Cosine Similarity: A simple technique in the era of deep learning

Intro to Singular Value Decomposition

Singular Value Decomposition (SVD)

SVD is a foundational technique in Machine Learning. This series approaches the SVD from a few view points to build more useful intuition what is actually happening behind the equations.

The equation behind SVD is a very elegant mathematical statement, but also a very “thick” one as well.

The SVD of a matrix is defined as

\[ X = U S V^T \\ (n \times m) = (n \times k) (k \times k) (k \times m) \\ n: \text{ number of rows/data points} \\ m: \text{ number of columns/features} \\ k: \text{ number of singular vectors} \]

In data problems, \(X\) is typically the dataset, and the SVD helps create a more “condensed” representation. Although a simple statement to state, it is not so simple to understand what this statement gives us.
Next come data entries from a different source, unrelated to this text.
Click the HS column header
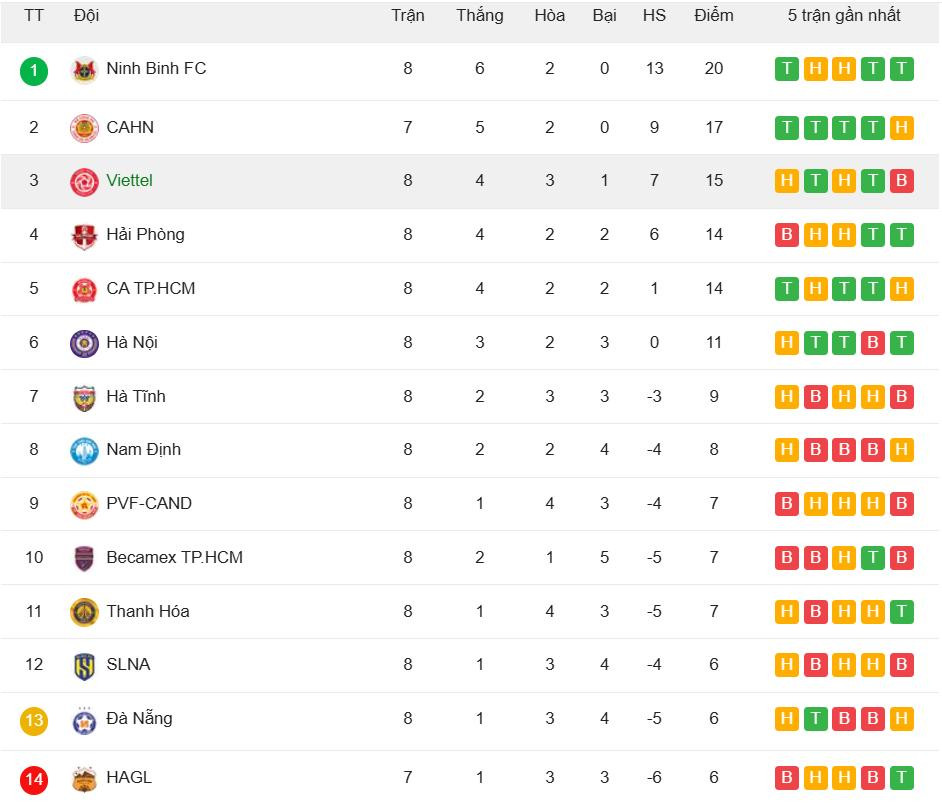Viewport: 942px width, 803px height. click(654, 16)
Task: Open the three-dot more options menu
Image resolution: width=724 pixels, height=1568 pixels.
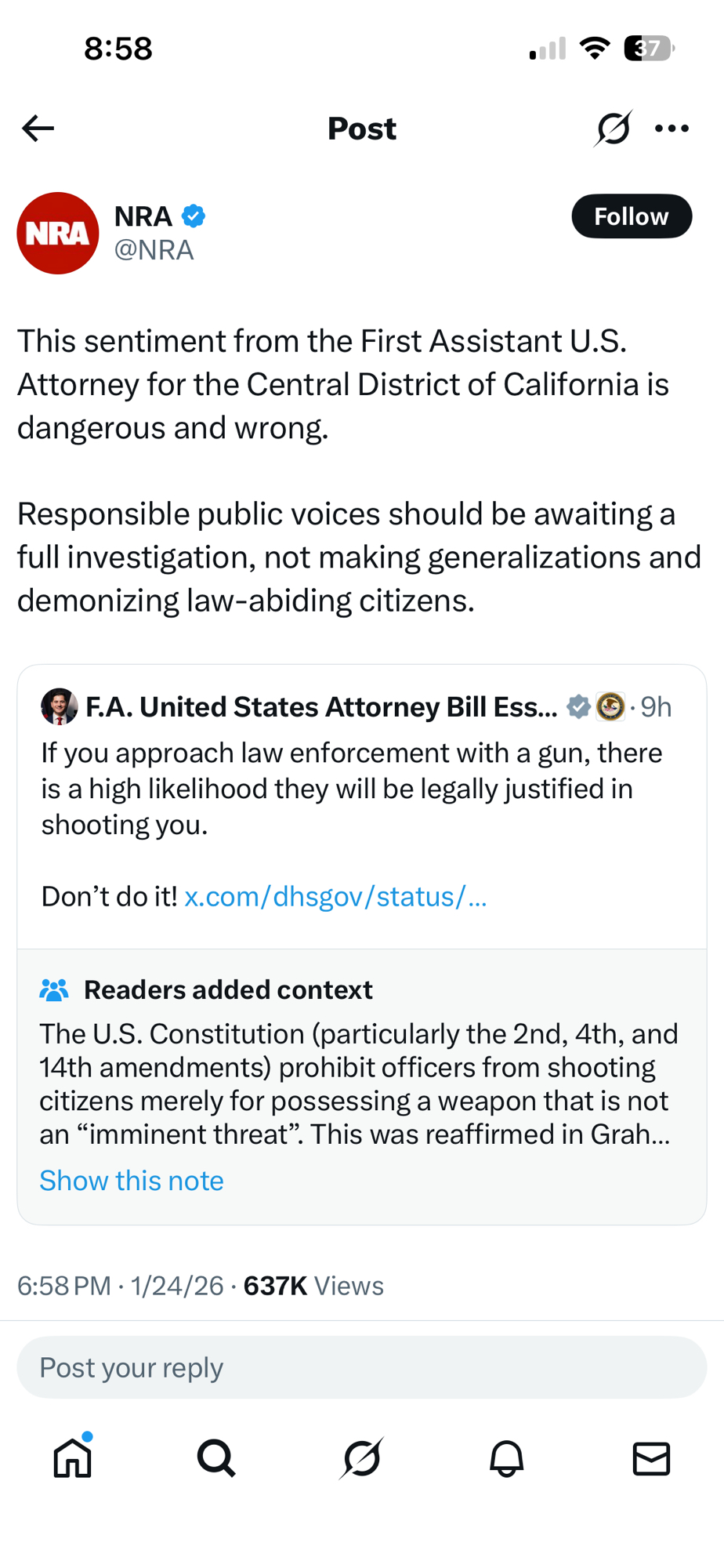Action: point(672,129)
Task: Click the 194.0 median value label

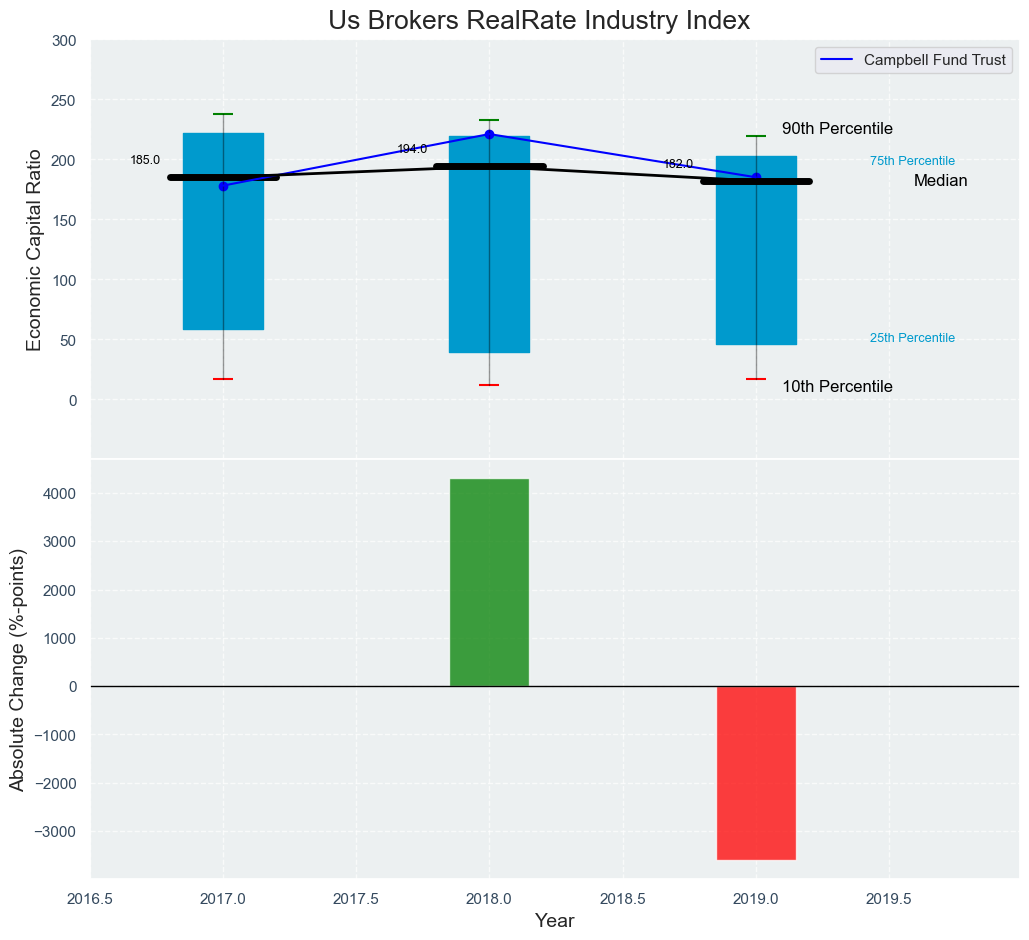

As a data scientist, I prefer much more the following way to write the SVD:

\[ X V_{\text{weighted}} = U \\ \text{where } V_{\text{weighted}} = V W \\ \text{and } W \text{ is a matrix that weights the columns of V} \]

SVD Image
SVD Image

This way to write the SVD gives as the interpetation that SVD extract patterns from the data represented by columns of the matrix V. This is the red and green column in the picture. Then each data point is compared with the patterns via the dot product. The dot product is a way to measure overlap. In the end, the matrix U gives us a new representation of the data based on the patterns discovered in the original dataset.

SVD is used in Search, Recommendation Systems and Natural Language Processing. In those fields the application of SVD is known under the names of Latent Semantic Indexing or Latent Semantic Analysis.